> **Task to complete**
Copy every line from the one containing "You are a GUI agent. The screenshot is 82×2576." through the last line of the records below, both included, and nothing else.

(Stored items)
++++

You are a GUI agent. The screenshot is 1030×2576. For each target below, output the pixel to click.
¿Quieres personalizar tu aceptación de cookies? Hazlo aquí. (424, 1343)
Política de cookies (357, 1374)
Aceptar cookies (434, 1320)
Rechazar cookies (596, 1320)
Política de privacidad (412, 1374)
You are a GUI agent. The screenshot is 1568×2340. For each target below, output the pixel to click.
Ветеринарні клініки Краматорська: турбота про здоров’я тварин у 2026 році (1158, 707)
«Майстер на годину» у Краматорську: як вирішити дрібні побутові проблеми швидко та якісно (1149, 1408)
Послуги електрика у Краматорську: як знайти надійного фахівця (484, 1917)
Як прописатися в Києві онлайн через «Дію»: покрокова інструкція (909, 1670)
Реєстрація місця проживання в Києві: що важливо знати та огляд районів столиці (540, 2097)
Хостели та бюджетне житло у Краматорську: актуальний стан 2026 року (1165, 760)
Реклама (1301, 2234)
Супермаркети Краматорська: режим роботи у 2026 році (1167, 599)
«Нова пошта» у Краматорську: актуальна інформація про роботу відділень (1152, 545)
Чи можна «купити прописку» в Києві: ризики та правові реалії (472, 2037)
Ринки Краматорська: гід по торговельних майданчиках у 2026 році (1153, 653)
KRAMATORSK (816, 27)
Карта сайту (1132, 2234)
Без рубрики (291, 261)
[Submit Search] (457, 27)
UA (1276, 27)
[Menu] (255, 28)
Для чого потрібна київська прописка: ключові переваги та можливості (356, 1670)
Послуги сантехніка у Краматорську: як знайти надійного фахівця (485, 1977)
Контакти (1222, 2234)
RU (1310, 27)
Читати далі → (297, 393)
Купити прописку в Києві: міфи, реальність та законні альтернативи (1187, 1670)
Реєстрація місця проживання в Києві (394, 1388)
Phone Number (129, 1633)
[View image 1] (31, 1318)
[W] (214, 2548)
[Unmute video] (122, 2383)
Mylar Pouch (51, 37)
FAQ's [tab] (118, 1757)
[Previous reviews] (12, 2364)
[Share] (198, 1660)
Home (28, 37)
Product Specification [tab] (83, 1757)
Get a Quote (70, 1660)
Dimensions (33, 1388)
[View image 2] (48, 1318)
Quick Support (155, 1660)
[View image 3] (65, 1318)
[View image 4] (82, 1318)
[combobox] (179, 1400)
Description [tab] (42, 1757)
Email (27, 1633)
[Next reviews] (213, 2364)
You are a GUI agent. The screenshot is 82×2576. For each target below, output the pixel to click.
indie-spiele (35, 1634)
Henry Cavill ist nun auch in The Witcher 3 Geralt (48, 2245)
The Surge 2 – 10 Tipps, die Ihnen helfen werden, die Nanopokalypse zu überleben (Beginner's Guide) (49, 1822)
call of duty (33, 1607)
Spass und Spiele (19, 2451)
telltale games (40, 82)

++++

> **Answer below**
You are a GUI agent. The screenshot is 82×2576. For each target below, output the pixel to click.
indie-spiele (35, 1634)
Henry Cavill ist nun auch in The Witcher 3 Geralt (48, 2245)
The Surge 2 – 10 Tipps, die Ihnen helfen werden, die Nanopokalypse zu überleben (Beginner's Guide) (49, 1822)
call of duty (33, 1607)
Spass und Spiele (19, 2451)
telltale games (40, 82)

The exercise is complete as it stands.